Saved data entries
= Beginning of Section =
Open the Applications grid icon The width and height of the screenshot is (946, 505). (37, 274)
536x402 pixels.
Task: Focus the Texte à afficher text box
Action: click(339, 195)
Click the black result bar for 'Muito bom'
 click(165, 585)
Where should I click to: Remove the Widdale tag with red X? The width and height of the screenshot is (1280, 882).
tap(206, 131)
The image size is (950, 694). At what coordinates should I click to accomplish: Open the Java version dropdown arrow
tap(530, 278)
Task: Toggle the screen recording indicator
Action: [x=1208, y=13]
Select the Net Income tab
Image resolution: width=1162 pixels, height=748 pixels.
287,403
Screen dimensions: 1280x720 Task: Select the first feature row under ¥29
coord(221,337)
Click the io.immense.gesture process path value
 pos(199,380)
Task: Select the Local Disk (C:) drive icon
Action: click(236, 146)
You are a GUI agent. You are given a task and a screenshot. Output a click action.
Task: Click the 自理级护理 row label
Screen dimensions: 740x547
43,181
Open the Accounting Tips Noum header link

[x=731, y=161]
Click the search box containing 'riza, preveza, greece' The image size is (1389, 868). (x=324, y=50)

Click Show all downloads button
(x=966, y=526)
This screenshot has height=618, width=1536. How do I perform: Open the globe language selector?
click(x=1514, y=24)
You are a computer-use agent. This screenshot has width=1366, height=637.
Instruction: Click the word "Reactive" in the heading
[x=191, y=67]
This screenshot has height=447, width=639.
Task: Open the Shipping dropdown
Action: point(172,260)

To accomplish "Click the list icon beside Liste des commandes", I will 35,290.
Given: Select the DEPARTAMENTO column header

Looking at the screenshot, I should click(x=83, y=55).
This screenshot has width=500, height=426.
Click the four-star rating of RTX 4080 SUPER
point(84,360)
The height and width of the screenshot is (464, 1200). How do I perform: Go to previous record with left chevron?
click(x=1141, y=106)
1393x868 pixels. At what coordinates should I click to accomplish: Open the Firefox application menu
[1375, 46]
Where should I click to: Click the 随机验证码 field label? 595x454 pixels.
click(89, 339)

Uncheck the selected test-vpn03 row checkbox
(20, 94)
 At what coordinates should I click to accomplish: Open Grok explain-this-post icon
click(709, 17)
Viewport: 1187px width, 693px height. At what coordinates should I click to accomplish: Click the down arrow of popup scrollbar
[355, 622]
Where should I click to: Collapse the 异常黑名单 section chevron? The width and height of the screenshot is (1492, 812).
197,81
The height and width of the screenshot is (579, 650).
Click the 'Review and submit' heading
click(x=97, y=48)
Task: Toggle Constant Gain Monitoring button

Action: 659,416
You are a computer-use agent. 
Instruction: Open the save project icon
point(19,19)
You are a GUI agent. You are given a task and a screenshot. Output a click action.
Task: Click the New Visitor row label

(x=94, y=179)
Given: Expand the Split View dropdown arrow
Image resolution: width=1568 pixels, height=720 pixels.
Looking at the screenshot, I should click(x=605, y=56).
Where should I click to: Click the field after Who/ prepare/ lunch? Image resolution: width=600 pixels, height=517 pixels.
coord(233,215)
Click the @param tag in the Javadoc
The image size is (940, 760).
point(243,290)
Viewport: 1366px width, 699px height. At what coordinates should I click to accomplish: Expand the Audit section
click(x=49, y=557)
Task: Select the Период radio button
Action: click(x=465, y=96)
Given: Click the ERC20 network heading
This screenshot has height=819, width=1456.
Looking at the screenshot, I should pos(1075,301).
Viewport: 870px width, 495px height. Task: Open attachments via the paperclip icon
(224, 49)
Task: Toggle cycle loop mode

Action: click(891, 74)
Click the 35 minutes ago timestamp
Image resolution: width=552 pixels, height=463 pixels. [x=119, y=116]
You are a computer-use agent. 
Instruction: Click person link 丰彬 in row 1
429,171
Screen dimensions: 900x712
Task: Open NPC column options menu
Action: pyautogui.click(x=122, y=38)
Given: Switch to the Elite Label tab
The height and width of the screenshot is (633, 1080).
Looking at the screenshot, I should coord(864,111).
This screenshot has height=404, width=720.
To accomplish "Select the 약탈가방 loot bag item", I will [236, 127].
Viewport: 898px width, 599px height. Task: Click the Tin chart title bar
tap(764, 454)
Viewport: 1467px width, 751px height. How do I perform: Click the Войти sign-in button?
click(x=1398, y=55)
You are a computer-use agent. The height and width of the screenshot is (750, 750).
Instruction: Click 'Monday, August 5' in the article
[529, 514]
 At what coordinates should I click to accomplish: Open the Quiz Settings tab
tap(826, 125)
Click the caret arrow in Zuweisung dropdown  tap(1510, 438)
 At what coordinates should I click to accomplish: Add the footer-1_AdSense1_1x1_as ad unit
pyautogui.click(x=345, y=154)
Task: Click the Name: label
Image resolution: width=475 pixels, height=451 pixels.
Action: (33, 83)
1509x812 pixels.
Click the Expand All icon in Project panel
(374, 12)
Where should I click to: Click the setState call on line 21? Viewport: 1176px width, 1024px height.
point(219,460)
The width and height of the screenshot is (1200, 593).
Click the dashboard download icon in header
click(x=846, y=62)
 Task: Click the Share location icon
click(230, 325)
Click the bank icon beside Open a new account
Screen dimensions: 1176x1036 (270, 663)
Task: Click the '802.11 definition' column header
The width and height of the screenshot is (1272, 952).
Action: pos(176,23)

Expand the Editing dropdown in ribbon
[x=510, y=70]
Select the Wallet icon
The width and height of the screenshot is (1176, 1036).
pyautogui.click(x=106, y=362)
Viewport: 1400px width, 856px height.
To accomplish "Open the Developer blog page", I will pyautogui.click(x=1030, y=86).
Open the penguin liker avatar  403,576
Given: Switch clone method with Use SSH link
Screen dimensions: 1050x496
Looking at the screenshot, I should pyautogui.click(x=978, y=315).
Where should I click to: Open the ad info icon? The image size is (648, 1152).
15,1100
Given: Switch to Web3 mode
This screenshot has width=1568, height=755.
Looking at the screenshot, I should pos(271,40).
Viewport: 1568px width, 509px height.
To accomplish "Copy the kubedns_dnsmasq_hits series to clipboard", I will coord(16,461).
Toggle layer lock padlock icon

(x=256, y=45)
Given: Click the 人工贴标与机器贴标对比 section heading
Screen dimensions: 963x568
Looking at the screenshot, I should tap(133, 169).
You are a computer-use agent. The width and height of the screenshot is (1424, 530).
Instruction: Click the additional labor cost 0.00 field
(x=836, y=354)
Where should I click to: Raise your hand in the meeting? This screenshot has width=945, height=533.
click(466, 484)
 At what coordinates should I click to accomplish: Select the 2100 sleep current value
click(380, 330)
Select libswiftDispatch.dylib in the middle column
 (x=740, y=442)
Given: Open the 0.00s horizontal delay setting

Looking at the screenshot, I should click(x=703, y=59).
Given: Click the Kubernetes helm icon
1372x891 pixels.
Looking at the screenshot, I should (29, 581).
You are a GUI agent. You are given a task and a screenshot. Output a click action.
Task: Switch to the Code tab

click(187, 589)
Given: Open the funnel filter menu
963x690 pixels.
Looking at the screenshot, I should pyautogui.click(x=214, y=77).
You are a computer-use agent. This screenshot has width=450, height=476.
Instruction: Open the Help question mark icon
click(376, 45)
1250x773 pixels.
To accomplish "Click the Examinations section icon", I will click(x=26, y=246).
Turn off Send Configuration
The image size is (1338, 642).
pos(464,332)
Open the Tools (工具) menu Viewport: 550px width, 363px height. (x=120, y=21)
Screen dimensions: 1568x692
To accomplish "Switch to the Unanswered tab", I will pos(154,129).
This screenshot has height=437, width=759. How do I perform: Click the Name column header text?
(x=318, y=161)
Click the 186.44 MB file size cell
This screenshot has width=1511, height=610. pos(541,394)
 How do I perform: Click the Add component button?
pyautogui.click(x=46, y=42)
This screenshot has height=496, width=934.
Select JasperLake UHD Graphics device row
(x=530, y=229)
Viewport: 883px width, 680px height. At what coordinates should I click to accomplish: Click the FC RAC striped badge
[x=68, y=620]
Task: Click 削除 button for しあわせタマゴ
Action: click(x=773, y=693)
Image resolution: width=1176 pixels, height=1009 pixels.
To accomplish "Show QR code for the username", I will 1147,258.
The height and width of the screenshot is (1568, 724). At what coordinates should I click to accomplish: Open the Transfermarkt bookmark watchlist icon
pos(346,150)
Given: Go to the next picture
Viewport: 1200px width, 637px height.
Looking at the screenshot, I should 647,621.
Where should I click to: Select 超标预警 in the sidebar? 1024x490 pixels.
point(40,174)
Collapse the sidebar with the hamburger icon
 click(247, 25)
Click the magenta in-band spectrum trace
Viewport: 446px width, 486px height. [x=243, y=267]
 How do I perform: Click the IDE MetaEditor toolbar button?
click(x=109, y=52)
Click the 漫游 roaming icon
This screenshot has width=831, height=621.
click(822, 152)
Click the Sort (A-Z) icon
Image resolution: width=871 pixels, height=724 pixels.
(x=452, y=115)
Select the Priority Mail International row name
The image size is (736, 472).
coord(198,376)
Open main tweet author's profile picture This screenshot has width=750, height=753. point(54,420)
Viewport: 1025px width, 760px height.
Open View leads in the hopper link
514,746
= End of Section =
Look above for the line holding "Click the io.immense.gesture" and the line holding "has width=1366, height=637.", then output exactly those two lines and every line between them, nothing more.

## YOUR RESPONSE
Click the io.immense.gesture process path value
 pos(199,380)
Task: Select the Local Disk (C:) drive icon
Action: click(236, 146)
You are a GUI agent. You are given a task and a screenshot. Output a click action.
Task: Click the 自理级护理 row label
Screen dimensions: 740x547
43,181
Open the Accounting Tips Noum header link

[x=731, y=161]
Click the search box containing 'riza, preveza, greece' The image size is (1389, 868). (x=324, y=50)

Click Show all downloads button
(x=966, y=526)
This screenshot has height=618, width=1536. How do I perform: Open the globe language selector?
click(x=1514, y=24)
You are a computer-use agent. This screenshot has width=1366, height=637.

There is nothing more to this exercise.